Categorie: Personale

I presidi alzano la voce per il contratto scaduto da quattro anni

A quasi quattro anni dalla scadenza del contratto di categoria, i presidi tornano a reclamare la necessità di giungere al suo rinnovo nel più breve tempo possibile. A farlo è l’Associazione nazionale dirigenti e alte professionalità della scuola attraverso una lettera firmata dal suo presidente, Giorgio Rembado, ed inviata l’8 ottobre direttamente ai responsabili del ministeri di competenza (Istruzione, Funzione pubblica ed Economia) e a Massimo Massella Ducci Teri, presidente dell’Aran (che conduce la trattativa per conto della parte pubblica). Il testo sembra voler riassumere le questioni più spinose, attorno a cui si è arenata la trattativa. Ma rappresenta anche una chiara richiesta alle parti pubbliche interessate ad assumersi le proprie responsabilità. In caso contrario, se non dovesse profilarsi uno sblocco della trattativa, “l’Anp sente il dovere di alzare la sua voce e di denunciare che, allo stato dei fatti, non esistono le condizioni minime perché si possa arrivare alla sottoscrizione del nuovo Ccnl“.
La situazione, in effetti, è abbastanza complessa. “Sono passati sette mesi dall’apertura del negoziato – si legge nella lettera di Rembado – e non è dato di intravedere alcuno spiraglio per una sua prossima conclusione: abbiamo atteso a lungo l’appuntamento al tavolo dell’Aran, nella speranza che l’occasione si rivelasse utile ad affrontare alcuni problemi di fondo, rimasti irrisolti nelle due precedenti tornate contrattuali“.

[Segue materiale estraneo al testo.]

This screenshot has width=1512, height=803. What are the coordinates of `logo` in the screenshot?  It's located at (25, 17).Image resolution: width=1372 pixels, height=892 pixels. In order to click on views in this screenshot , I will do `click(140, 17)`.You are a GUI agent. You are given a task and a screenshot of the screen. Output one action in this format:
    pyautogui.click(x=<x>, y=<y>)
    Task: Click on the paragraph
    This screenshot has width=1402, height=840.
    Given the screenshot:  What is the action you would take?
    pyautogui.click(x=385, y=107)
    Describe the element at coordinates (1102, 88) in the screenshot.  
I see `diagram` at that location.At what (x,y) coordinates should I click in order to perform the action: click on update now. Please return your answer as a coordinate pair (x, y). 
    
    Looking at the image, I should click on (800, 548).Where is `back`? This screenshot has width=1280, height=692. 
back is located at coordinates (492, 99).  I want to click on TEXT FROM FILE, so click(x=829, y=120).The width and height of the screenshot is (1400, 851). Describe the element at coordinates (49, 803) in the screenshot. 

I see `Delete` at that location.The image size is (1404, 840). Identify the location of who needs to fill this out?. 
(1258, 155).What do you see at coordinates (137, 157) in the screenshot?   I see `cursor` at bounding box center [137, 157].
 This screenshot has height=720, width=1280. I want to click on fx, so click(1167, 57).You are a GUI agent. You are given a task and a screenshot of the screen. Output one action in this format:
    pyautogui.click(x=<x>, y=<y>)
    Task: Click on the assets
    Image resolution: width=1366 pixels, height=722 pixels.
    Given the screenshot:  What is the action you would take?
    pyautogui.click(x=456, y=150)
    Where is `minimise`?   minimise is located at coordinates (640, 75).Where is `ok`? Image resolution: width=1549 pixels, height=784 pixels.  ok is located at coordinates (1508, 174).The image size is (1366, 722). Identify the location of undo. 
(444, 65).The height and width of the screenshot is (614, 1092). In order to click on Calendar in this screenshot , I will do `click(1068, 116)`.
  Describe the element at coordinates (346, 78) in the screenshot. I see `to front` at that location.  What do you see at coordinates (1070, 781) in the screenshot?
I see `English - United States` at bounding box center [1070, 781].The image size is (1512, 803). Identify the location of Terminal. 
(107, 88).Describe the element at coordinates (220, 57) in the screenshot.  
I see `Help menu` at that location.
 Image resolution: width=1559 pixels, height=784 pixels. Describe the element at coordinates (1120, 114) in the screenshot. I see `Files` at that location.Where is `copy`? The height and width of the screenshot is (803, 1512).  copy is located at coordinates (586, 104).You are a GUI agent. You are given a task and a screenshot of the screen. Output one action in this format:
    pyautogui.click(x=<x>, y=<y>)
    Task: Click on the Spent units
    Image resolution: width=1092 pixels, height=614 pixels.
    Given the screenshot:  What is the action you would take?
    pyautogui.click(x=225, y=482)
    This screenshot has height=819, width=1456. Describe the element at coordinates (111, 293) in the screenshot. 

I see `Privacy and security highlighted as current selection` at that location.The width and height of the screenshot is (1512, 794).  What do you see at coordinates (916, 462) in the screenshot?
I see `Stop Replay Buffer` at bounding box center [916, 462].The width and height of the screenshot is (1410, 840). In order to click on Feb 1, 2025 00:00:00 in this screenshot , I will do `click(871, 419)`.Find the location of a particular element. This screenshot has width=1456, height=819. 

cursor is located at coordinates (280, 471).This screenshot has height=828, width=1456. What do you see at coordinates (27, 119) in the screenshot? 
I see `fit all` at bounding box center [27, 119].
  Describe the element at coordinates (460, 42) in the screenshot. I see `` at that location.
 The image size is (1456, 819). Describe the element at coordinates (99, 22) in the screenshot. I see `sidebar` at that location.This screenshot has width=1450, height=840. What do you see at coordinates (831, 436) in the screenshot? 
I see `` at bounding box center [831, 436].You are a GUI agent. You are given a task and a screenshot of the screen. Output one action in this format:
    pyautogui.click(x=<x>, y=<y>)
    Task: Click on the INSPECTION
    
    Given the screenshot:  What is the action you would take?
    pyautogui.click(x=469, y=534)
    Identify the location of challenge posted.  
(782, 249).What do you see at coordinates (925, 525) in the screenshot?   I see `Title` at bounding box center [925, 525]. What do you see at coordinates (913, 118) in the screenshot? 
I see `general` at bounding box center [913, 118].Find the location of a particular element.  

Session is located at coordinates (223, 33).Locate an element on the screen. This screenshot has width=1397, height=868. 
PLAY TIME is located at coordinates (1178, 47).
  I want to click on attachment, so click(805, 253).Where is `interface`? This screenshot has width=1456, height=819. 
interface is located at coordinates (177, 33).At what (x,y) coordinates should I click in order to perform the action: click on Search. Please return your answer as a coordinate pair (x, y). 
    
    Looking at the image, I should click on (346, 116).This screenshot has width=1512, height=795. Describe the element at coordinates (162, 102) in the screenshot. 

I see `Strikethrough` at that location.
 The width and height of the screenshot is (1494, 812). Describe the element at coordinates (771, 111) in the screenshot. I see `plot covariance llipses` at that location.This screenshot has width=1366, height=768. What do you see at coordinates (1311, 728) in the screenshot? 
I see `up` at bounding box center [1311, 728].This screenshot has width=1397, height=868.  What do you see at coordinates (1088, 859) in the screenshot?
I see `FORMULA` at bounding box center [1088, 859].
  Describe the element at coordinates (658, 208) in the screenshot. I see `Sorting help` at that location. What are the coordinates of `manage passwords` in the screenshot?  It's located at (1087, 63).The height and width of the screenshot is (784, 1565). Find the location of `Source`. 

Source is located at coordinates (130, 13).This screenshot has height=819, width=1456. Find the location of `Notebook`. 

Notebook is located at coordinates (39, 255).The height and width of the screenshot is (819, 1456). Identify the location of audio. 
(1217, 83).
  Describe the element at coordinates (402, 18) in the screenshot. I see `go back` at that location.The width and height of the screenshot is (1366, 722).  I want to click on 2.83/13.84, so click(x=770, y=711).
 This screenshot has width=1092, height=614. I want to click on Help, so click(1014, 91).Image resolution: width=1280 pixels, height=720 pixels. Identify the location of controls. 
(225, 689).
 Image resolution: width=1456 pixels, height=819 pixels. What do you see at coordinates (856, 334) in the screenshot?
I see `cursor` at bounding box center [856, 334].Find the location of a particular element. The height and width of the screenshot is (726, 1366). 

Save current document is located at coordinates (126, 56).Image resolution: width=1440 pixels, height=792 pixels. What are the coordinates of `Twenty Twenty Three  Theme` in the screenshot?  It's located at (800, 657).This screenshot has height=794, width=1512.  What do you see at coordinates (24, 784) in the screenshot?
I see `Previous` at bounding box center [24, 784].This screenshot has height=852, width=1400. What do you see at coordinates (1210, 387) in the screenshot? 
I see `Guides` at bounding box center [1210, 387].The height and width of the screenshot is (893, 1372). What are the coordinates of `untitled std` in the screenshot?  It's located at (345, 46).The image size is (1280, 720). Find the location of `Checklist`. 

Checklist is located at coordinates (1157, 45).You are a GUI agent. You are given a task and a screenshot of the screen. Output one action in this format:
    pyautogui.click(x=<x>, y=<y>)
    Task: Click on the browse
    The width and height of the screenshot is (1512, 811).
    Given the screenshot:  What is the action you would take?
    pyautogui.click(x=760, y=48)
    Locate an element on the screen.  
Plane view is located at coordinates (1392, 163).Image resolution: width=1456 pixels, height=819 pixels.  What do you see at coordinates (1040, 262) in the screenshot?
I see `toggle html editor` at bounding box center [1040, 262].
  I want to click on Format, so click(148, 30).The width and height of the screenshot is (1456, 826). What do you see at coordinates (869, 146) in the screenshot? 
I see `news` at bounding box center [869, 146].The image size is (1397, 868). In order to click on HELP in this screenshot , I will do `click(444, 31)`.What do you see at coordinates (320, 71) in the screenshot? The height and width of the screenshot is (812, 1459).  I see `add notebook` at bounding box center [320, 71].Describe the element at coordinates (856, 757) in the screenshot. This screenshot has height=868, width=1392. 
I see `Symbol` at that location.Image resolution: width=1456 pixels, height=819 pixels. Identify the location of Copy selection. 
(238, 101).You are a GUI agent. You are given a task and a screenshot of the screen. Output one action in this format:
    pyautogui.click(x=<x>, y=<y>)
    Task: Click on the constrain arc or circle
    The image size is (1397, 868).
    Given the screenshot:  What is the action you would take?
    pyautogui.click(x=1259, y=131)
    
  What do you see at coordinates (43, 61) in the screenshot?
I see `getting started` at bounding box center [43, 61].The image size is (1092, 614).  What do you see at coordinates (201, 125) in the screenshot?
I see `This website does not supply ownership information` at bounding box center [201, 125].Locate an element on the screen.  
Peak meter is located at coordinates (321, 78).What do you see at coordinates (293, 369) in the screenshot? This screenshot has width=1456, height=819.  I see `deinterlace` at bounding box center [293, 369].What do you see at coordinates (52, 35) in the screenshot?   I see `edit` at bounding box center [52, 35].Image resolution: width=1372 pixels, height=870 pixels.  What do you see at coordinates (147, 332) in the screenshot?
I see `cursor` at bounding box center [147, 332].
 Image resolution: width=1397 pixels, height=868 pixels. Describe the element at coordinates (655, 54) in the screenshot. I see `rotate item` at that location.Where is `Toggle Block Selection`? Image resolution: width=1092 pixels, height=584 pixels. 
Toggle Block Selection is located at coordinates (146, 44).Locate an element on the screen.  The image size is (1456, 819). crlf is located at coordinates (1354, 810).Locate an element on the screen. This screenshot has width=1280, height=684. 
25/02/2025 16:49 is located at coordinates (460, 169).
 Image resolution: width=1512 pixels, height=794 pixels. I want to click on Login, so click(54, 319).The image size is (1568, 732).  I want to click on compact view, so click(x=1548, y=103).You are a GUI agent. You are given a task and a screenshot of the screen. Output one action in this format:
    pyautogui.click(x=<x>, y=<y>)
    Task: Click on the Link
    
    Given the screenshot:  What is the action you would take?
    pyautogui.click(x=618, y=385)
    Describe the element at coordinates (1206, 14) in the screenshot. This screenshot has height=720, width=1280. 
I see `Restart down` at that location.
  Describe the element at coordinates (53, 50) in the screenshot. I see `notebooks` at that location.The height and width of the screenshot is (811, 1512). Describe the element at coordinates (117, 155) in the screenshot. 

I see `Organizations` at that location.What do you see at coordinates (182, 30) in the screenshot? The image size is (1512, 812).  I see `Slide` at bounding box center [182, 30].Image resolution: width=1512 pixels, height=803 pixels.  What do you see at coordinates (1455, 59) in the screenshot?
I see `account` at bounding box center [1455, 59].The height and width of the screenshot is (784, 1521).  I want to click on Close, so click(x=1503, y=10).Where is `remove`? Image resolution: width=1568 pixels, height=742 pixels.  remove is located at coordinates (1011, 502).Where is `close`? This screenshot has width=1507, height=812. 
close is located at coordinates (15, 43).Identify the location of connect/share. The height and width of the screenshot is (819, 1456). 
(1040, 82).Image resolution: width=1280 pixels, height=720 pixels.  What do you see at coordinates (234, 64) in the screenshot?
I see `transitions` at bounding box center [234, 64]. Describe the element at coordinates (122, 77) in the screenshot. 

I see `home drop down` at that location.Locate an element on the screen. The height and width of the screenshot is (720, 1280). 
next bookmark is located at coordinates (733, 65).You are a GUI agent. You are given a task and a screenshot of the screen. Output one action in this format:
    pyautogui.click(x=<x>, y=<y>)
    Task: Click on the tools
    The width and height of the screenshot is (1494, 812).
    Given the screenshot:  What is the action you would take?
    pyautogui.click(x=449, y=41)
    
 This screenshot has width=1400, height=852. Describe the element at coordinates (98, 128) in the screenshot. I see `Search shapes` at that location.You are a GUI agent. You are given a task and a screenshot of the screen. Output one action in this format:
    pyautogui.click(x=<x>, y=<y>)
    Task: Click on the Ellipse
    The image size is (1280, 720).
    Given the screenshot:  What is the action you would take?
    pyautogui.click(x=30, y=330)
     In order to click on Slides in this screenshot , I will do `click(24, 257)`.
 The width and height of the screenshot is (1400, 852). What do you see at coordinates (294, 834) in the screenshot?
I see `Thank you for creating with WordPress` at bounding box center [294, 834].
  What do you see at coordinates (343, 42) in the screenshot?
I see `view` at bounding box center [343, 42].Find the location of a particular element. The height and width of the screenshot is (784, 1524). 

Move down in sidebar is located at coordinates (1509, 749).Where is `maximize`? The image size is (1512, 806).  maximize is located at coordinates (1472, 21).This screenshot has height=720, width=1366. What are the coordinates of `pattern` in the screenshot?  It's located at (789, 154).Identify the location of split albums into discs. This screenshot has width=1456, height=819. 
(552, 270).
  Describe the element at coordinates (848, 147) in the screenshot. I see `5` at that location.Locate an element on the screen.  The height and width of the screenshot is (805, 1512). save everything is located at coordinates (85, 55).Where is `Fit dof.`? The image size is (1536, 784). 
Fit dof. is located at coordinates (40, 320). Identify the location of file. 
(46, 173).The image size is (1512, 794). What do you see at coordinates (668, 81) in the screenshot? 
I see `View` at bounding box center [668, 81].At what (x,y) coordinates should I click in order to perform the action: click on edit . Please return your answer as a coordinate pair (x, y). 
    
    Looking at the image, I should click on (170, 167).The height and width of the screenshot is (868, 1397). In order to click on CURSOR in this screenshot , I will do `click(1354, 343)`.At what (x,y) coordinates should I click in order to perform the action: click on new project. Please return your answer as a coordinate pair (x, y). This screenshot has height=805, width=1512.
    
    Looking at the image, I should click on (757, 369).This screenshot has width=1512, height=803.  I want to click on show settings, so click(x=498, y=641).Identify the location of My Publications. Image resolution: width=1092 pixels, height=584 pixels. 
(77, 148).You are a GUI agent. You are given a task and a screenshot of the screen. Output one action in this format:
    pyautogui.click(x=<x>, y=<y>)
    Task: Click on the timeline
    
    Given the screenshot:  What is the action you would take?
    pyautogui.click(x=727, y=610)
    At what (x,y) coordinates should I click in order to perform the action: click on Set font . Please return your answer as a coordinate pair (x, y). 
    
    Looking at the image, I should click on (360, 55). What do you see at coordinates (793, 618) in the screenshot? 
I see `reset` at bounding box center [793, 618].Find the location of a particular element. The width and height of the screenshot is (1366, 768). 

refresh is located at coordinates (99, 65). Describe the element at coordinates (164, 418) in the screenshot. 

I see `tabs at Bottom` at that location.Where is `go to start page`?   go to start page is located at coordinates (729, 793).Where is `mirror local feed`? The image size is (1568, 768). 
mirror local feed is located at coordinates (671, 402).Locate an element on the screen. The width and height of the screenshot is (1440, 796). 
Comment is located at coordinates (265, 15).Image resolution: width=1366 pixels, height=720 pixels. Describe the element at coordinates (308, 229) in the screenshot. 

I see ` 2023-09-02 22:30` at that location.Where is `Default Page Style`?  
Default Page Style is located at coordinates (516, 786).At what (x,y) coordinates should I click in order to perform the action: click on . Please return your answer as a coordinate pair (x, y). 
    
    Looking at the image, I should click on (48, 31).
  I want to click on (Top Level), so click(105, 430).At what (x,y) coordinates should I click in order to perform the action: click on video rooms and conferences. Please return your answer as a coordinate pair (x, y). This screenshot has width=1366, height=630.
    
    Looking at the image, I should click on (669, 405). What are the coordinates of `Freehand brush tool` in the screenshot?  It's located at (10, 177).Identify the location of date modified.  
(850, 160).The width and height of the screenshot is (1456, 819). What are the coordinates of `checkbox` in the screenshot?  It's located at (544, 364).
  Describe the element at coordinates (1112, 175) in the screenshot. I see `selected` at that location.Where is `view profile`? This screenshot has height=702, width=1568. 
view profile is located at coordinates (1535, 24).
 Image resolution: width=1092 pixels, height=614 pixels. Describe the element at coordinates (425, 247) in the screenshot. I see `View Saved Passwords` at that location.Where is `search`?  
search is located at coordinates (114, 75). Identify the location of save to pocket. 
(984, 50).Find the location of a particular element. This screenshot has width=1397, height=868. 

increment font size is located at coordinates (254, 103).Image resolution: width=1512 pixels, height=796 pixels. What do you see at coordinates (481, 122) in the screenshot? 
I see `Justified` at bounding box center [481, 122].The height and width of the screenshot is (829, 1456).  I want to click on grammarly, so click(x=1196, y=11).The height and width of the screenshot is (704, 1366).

I punti su cui le parti sono lontani sono almeno tre: il potenziamento della funzione dirigenziale all’interno della scuola, che l’Anp chiede (ma non gli altri sindacati, in particolare la Flc-Cgil) sulla scorta dei profili dirigenziali delle altre amministrazioni pubbliche; gli attuali tre diversi livelli retributivi derivanti dalle diverse provenienze (presidi “storici”, ex-presidi incaricati, ex-docenti) che il sindacato delle alte professionalità vorrebbe superare a favore di una valutazione che guardi ai risultati raggiunti anche in base alla “complessità degli istituti affidati in direzione”; le differenza di trattamento economico cosiddetta “esterna, tramite l’allineamento della retribuzione accessoria della categoria a quella della seconda fascia dell’area I“.
Il problema è che, tranne per il primo punto, che rientra in un contesto puramente strategico-politico della scuola, gli ultimi due obiettivi sono al momento non perseguibili: considerando le già note difficoltà a reperire i finanziamenti per arretrati ed aumenti, le casse dello Stato non possono certo permettersi risorse aggiuntive così corpose.
E, come se non bastasse, i nodi da sciogliere sono anche altri: il primo è subentrato a seguito dell’immissione nei ruoli nell’ultimo triennio di circa 5.000 dirigenti; operazione di ricambio inevitabile, ma che ha fatto emergere la grave insufficienza dei fondi contrattuali regionali destinati ad assicurare alla categoria la retribuzione relativa alla parte variabile della posizione e al risultato. “Risorse calcolate – sottolinea il leader dell’Anp – su meno di 7.000 dirigenti, quali erano quelli in servizio nel 2007, oggi vanno suddivisi tra 10.000 unità di personale“.
Il sindacato trova, infine, particolarmente ingiusta la decisione di adottare per la Pa, attraverso l’ormai prossima sottoscrizione del Ccnl dell’area I, un significativo incremento dei livelli retributivi calcolato su una retribuzione accessoria più alta di quella dell’Area V: secondo Rembado questi dirigenti meritano sicuramente l’aumento, ma si tratterebbe di un’operazione che non potrà fare altro che ampliare ancora di più “la forbice retributiva tra le due aree dirigenziali, a tutto scapito dei dirigenti degli istituti scolastici confinati in una situazione ancora più ingiusta”. Praticamente impossibile dargli torto: mentre i colleghi di settore, sempre della pubblica amministrazione, incassano un aumento sostanzioso, pur se sempre più legato a doppio filo ai risultati ottenuti, i dirigenti della scuola rimangono in attesa di un accordo di difficile compimento. Il tutto proprio mentre devono fare le acrobazie per riuscire ad amministrare gli istituti con dei finanziamenti pubblici ogni anno sempre più risicati e arretrati degli anni passati (in media oltre 100.000 euro ad istituto) che molto difficilmente verranno mai corrisposti.